**Stated task 1**.
Copy word for word the passage of the polar-form thread starting at "At this point" and ending at "the trig function.".
**Stated task 2**.
Write the next part of the forum thread on putting x^2 + y^2 = 1 + sin^2(xy) into polar form, picking up after its final post.

# Writing x^2 + y^2 = 1 + sin^2(xy) in polar form

1. Oct 10, 2012

### Rasmus

1. The problem statement, all variables and given/known data
Write the equation

$$x^2 + y^2 = 1 + sin^2(xy)$$

in polar form assuming

$$x = rcos(\phi)$$
$$y = rsin(\phi)$$

$$0<r, 0<= \phi < 2pi$$

solve for r as a function of $\phi$

3. The attempt at a solution

$$(rcos(\phi))^2 + (rsin(\phi))^2 = 1 + sin^2(r^2cos(\phi)sin(\phi))$$

$$r^2(cos^2(\phi) + sin^2(\phi)) = 1 + sin^2(r^2cos(\phi)sin(\phi))$$

$$r^2 = 1 + sin^2(r^2cos(\phi)sin(\phi))$$

At this point I'm feeling pretty lost, since I have no idea how to get the all r:s alone on one side of the equation. More specifically I don't understand how to get them out of the trig function.

2. Oct 10, 2012

### sweet springs

Hello.
I continued your calculation. it should be
φ = 1/2 * arcsin [2 arcsin{sqrt(r^2 - 1)} / r^2 ]
Regards.

**Information given**.
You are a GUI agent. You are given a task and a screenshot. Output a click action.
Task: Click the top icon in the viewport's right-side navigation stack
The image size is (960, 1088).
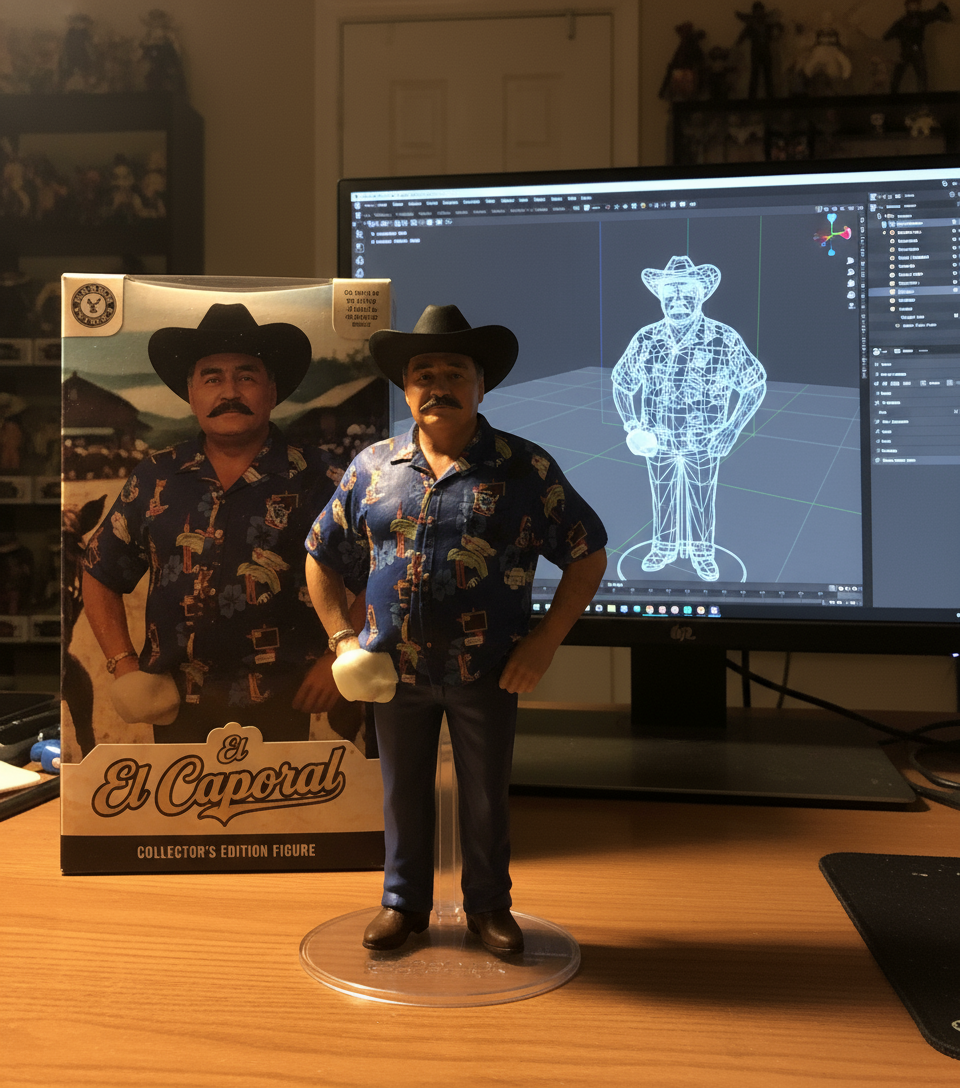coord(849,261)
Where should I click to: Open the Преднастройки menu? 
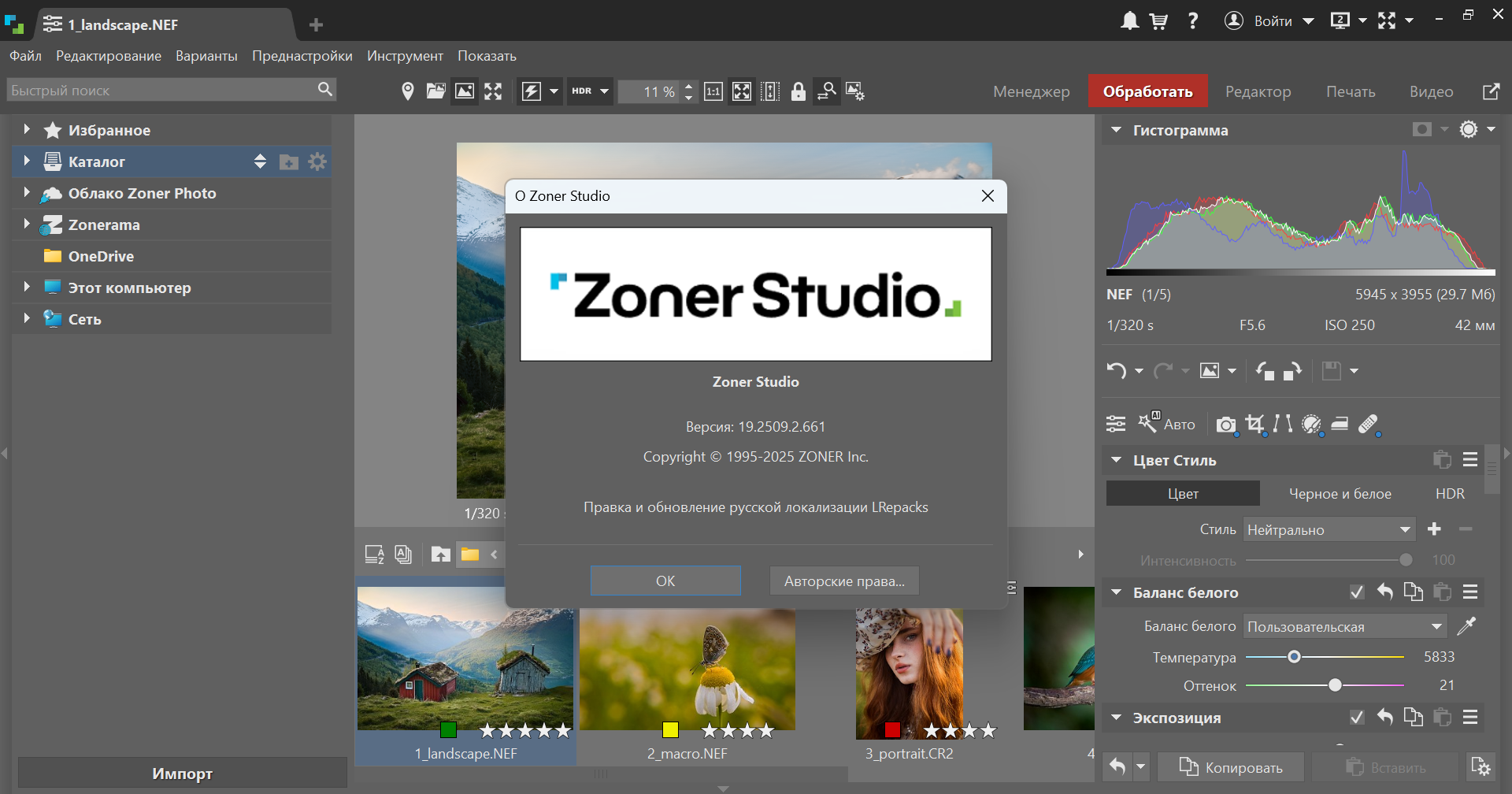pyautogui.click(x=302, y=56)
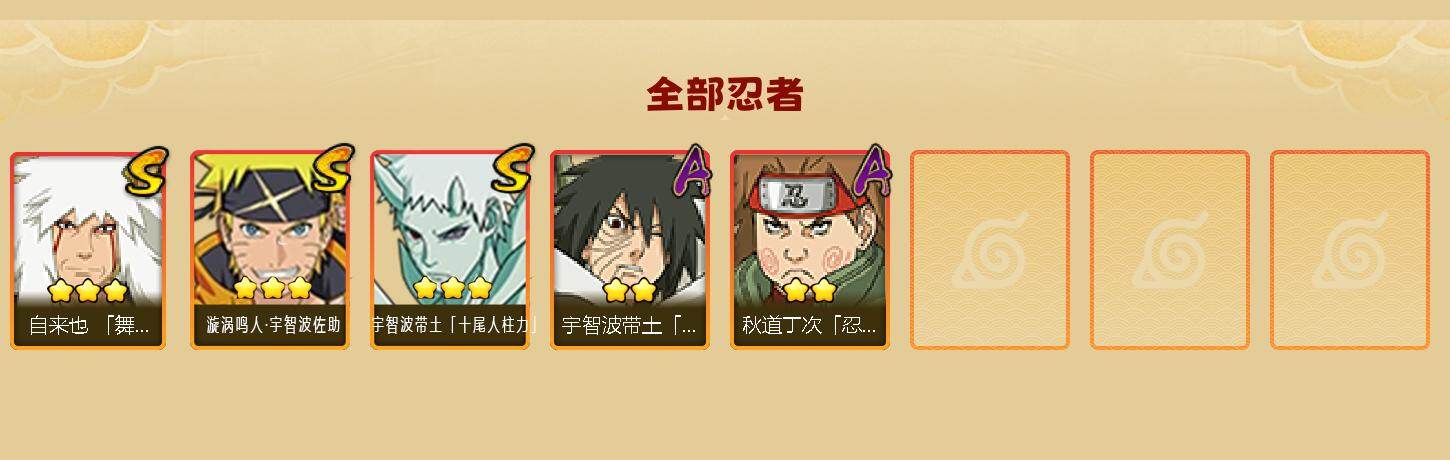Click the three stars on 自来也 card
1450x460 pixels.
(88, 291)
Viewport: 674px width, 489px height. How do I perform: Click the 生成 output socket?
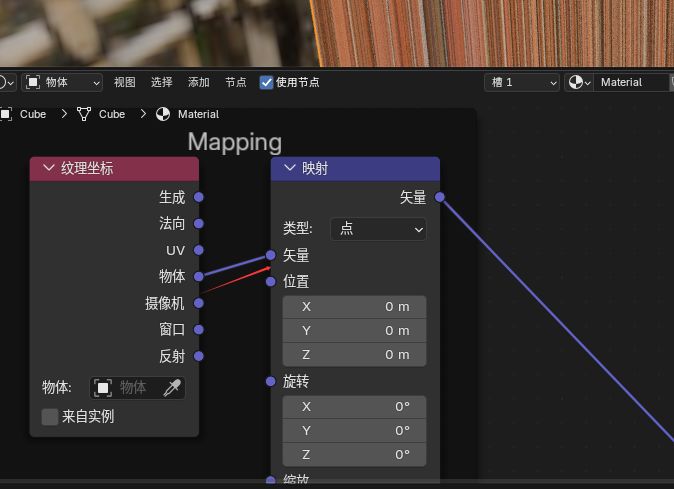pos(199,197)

==

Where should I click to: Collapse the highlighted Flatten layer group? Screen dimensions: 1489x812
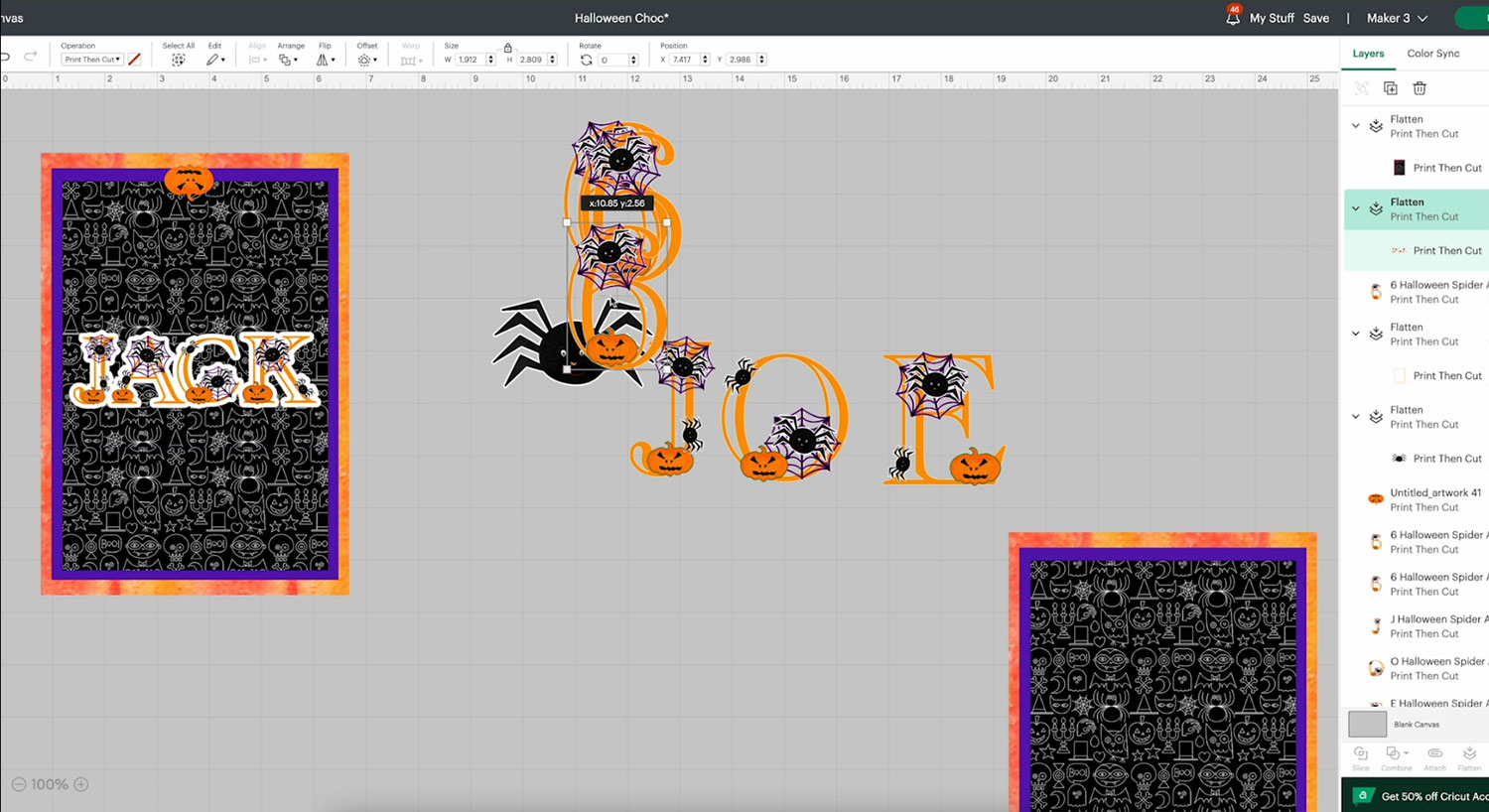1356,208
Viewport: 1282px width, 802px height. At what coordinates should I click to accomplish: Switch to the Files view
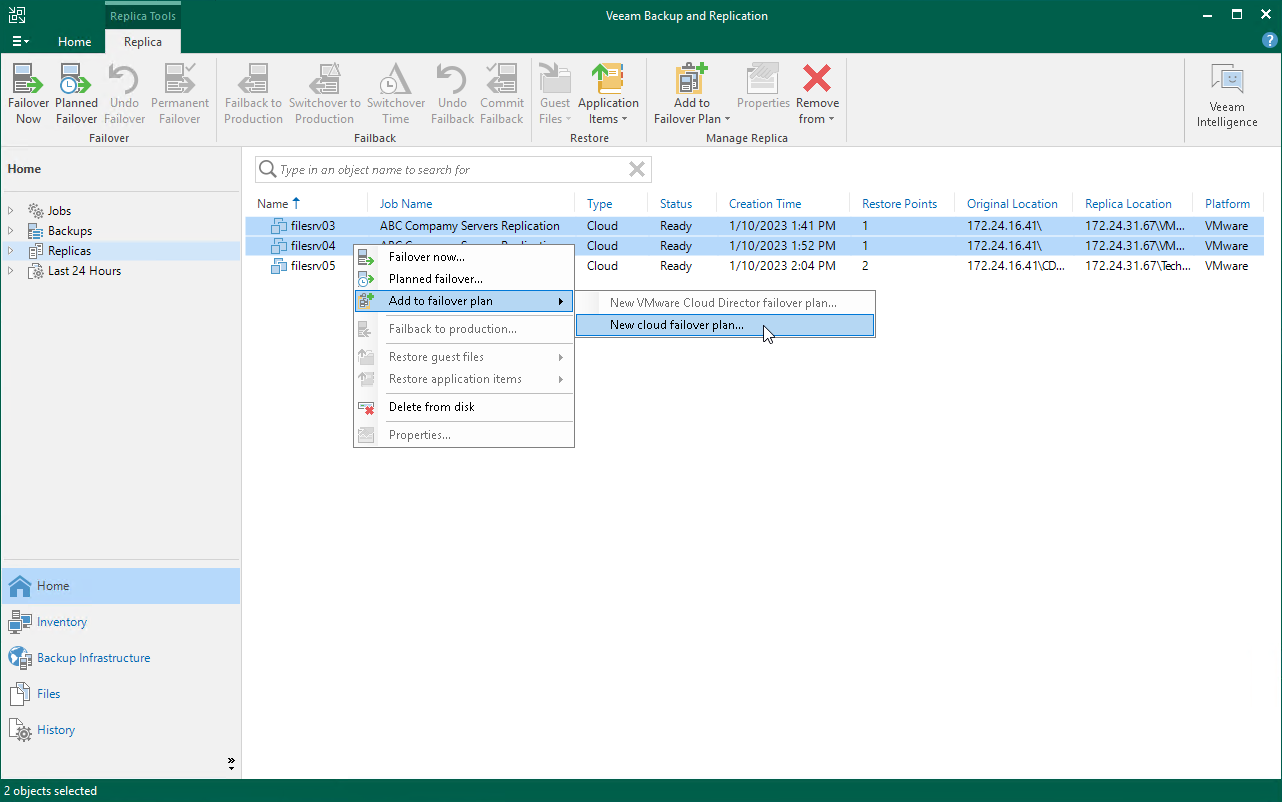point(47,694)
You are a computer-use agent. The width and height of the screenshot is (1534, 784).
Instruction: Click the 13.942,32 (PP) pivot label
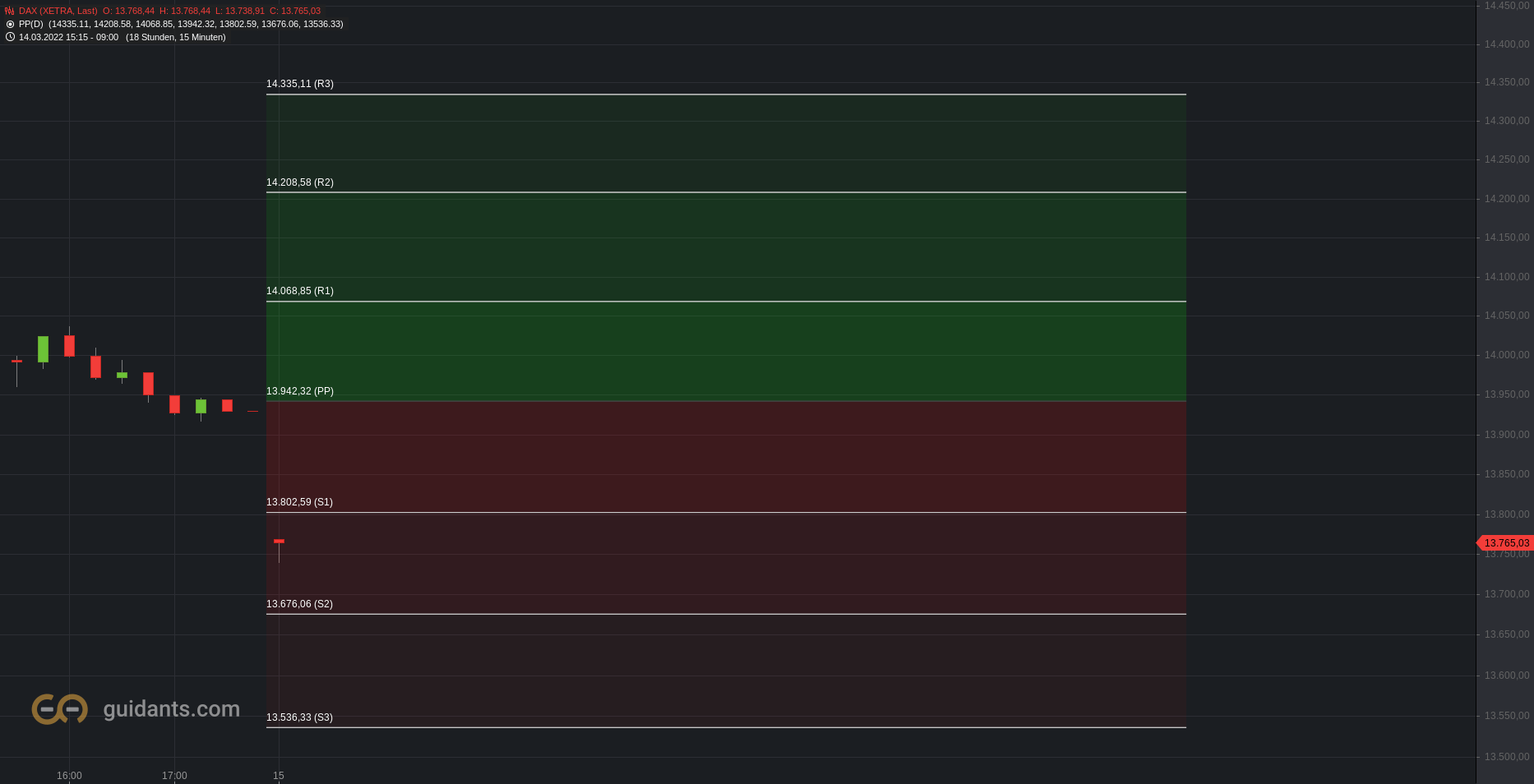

**Task response 1**.
At this point I'm feeling pretty lost, since I have no idea how to get the all r:s alone on one side of the equation. More specifically I don't understand how to get them out of the trig function.

**Task response 2**.
3. Oct 10, 2012

### Rasmus

Thanks for the help, but I'm afraid I don't really understand exactly what you have done.

It looks like you applied arcsin twice as well as some other operations to solve for $\phi$ rather than r.

Wouldn't arcsin be a problem since that isn't defined for [0 to 2pi]?

4. Oct 10, 2012

### sweet springs

Hi.
The function stands for both φ　and -φ, i.e. even function or symmetric for x axis.
The function stands for both φ　and π-φ, i.e. even function or symmetric for y axis.
The function stands for both φ　and π/２-φ, i.e. symmetric for y=x
So you can narrow the range of φ to [0,π/4] in your estimation.
Regards.